Performing Table Partitioning

Objective

After completing this lesson, you will be able to perform table partitioning tasks

Table Partitioning

Data Distribution in SAP HANA

In a multiple-host system, each index server is usually assigned to its own host for maximum performance. SAP HANA supports the following different ways of distributing data across the hosts:

  • A partitioned table splits its data in several blocks (partitions), and these partitions can be stored on different index servers.

  • Different tables can be assigned to different index servers.

  • A table can be replicated to multiple index servers, for better query and join performance.

When you create new tables, or partitions, they are distributed to the available hosts by the system. By default, a "round-robin" distribution method is used, but tables can also be positioned by using the table placement rules or by specifying a host and port number with the SQL CREATE TABLE statement in the location clause. This gives the developer complete control over the positioning of individual tables.
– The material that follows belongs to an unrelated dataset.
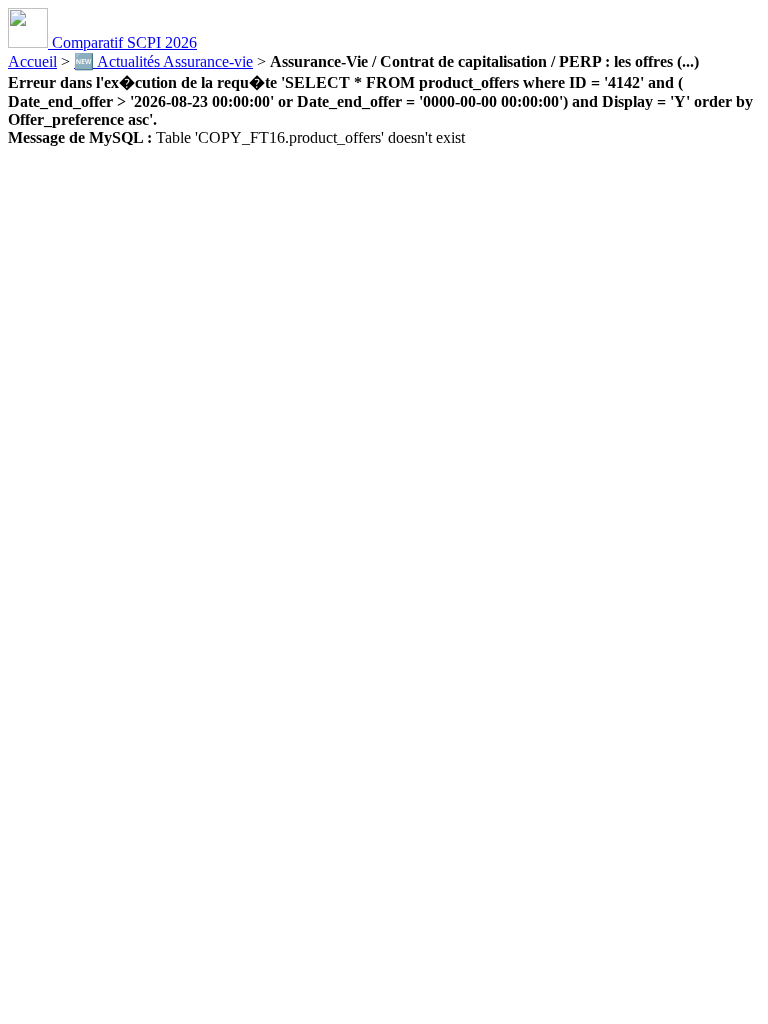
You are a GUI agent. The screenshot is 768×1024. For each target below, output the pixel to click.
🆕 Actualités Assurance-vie (163, 61)
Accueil (32, 61)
Specific applications may have predefined table distribution rules, and in some cases, configuration files and documentation are available in SAP Notes to help you to set up the necessary partitioning and table placement rules.

Introduction to Table Partitioning

The partitioning feature of the SAP HANA database splits column-store tables horizontally into disjunctive sub-tables or partitions. In this way, large tables can be broken down into smaller, more manageable parts.
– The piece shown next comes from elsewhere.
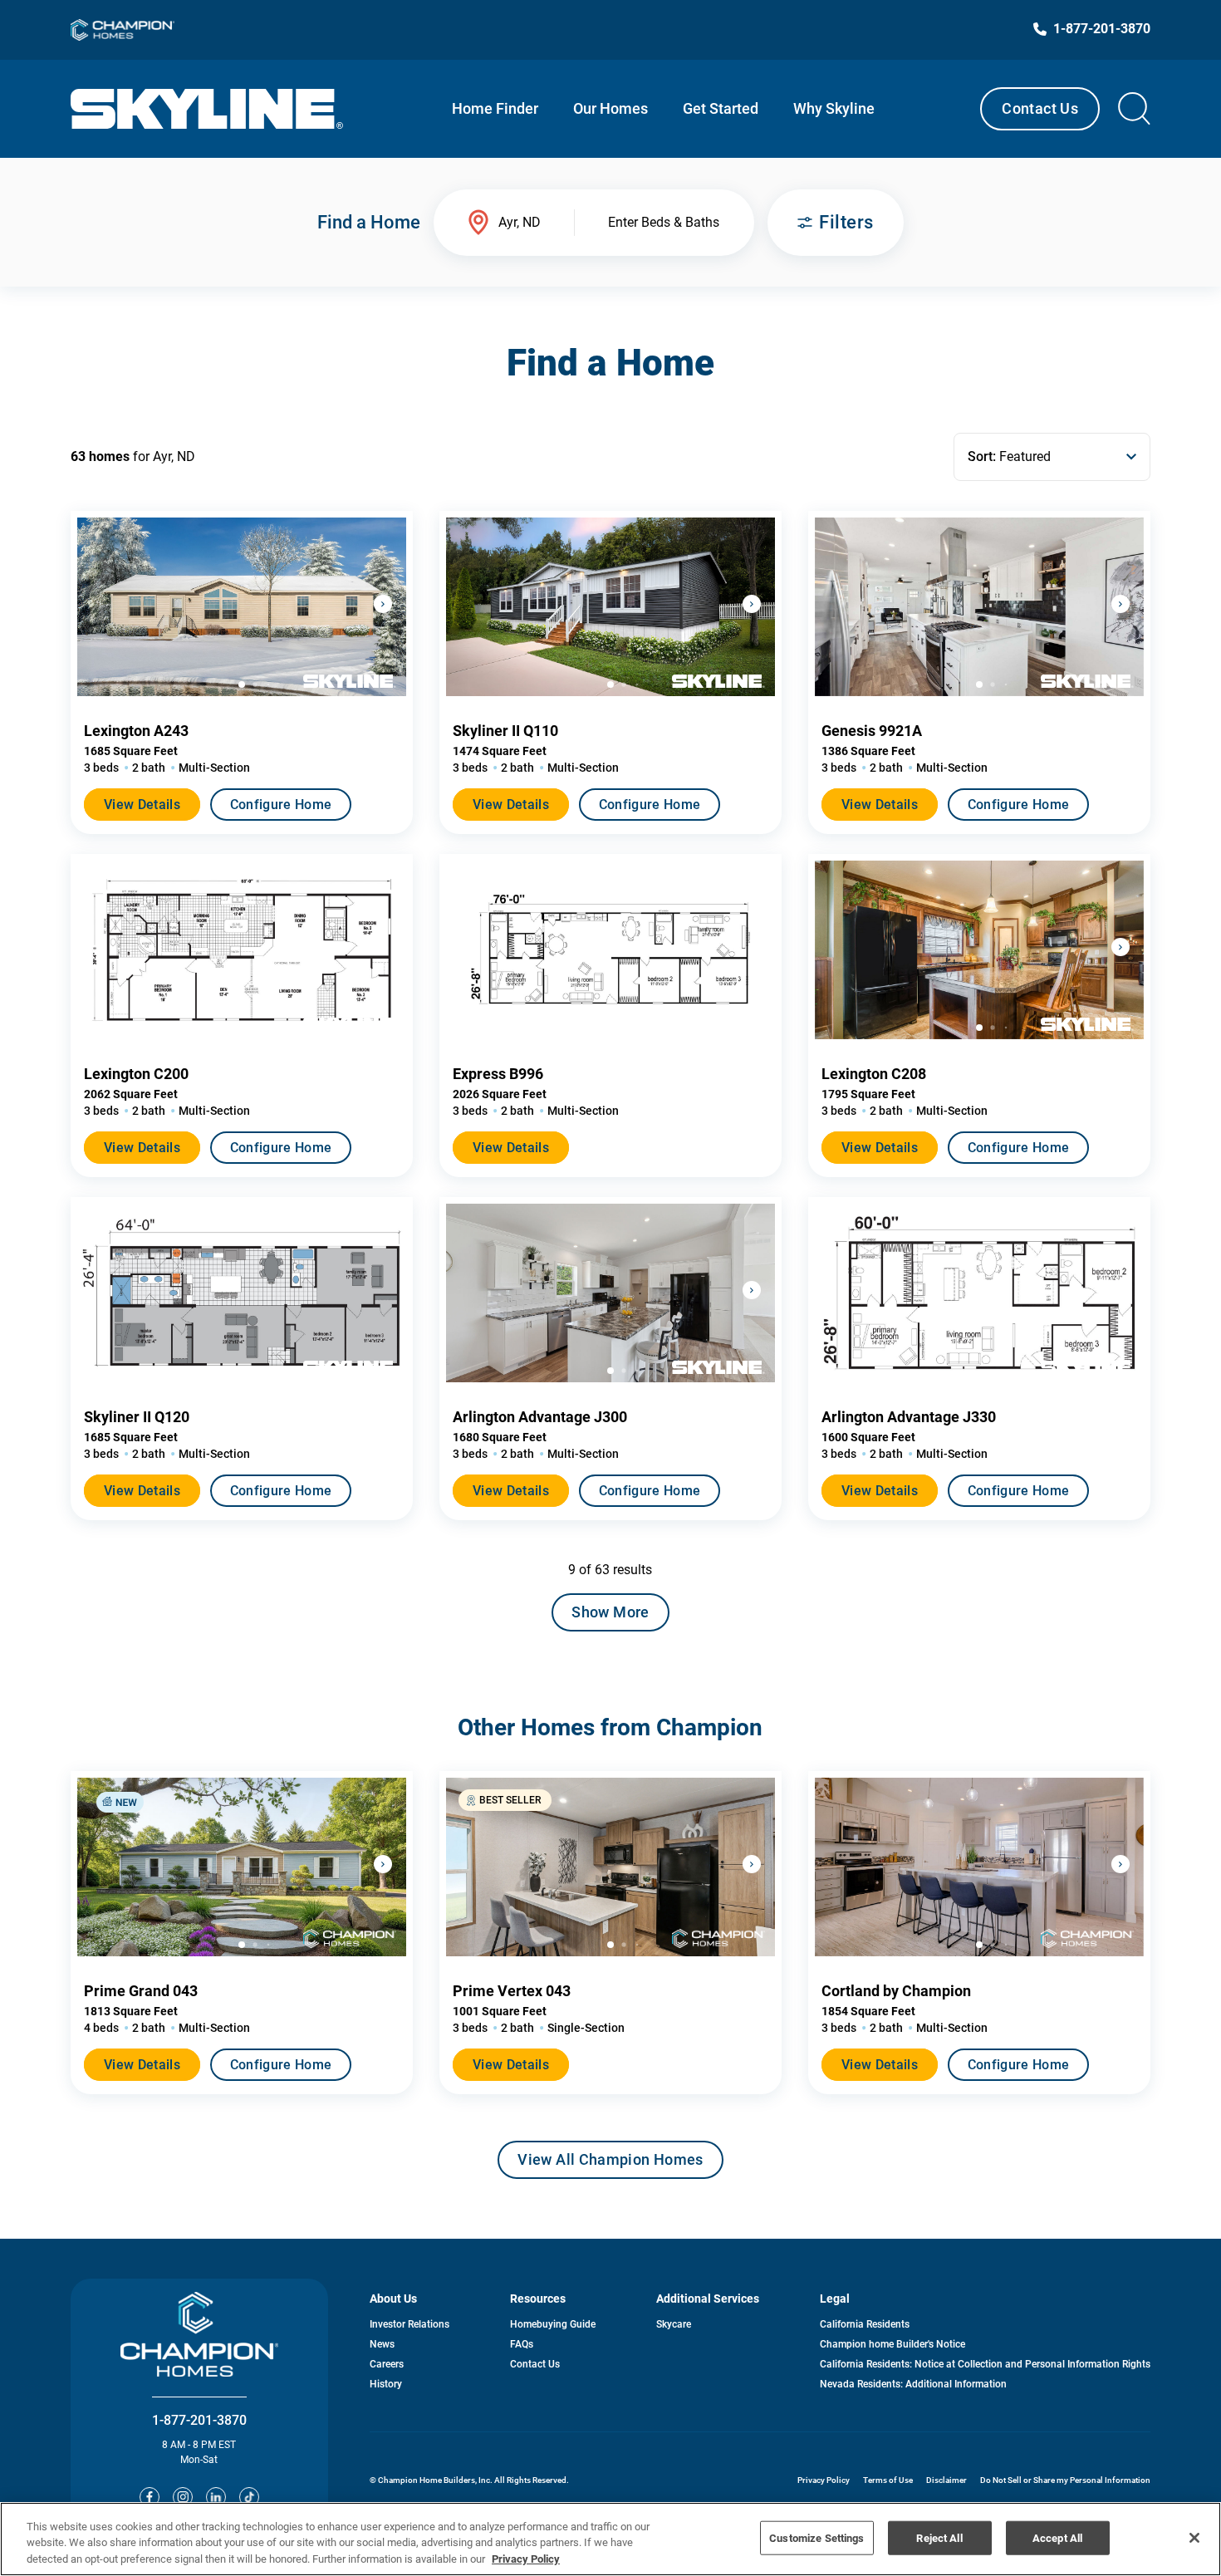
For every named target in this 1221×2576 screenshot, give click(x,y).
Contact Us (1040, 108)
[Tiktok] (249, 2497)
Partitioning is only available for tables located in the column store. The row store does not support partitioning.

Hint

Partitioning is typically used in multiple-host systems, but it may also be beneficial in single-host systems.

Table partitioning is transparent for the application in a way that applications work properly with all partitioning strategies. Nevertheless, partitioning can have an impact on performance, so it can make a difference for the end user and the system load, both in a positive and negative way. To minimize the risk of performance regressions, it is important to implement a good partitioning strategy.
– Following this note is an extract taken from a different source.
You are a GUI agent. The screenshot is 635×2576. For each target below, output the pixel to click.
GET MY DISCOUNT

Partitioning is transparent for SQL queries and data manipulation language (DML) statements. The following additional data definition statements (DDL) for partitioning are available:

  • Perform the delta merge operation on certain partitions
  • Create table partitions
  • Re-partition tables
  • Merge partitions to one table
  • Add or delete partitions
  • Move partitions to other hosts

Note

After adding or removing hosts, it is recommended that you execute a redistribution operation. Based on its configuration, the redistribution operation suggests a new placement for tables and partitions in the system. If you confirm the redistribution plan, the redistribution operation redistributes the tables and partitions accordingly.

Tables can be partitioned using the range or hash method. The created partitions can be distributed to the available worker nodes.

When a table is partitioned, the split is done in such a way that each partition contains a different set of rows of the table. There are several alternatives available for specifying how the rows are assigned to the partitions of a table, for example, hash partitioning, round-robin partitioning, or partitioning by range.

Hash Partitioning

Hash partitioning is used to distribute rows to partitions equally for load balancing and to overcome the 2 billion row limitation. The number of the assigned partition is computed by applying a hash function to the value of a specified column. Hash partitioning does not require an in-depth knowledge of the actual content of the table.

For each hash partitioning specification, columns must be specified as partitioning columns. The actual values of these columns are used when the hash value is determined. If the table has a primary key, these partitioning columns must be part of the key. The advantage of this restriction is that a uniqueness check of the key can be performed on the local server. You can use as many partitioning columns as required to achieve a good variety of values for an equal distribution.

For more information about the SQL syntax for partitioning, see SAP HANA SQL and System Views Reference.

Round-Robin Partitioning

Round-robin partitioning is used to achieve an equal distribution of rows to partitions. However, unlike hash partitioning, you do not have to specify partitioning columns. With round-robin partitioning, new rows are assigned to partitions on a rotation basis. The table must not have primary keys.

Hash partitioning is usually more beneficial than round-robin partitioning for the following reasons:

  • The partitioning columns cannot be evaluated in a pruning step. Therefore, all partitions are considered in searches and other database operations.
  • Depending on the scenario, it is possible that the data in semantically-related tables resides on the same server. Some internal operations may then operate locally instead of retrieving data from a different server.

Range Partitioning

Range partitioning creates dedicated partitions for certain values or value ranges in a table. For example, a range partitioning scheme can be chosen to create a partition for each calendar month. Partitioning requires an in-depth knowledge of the values that are used or are valid for the chosen partitioning column.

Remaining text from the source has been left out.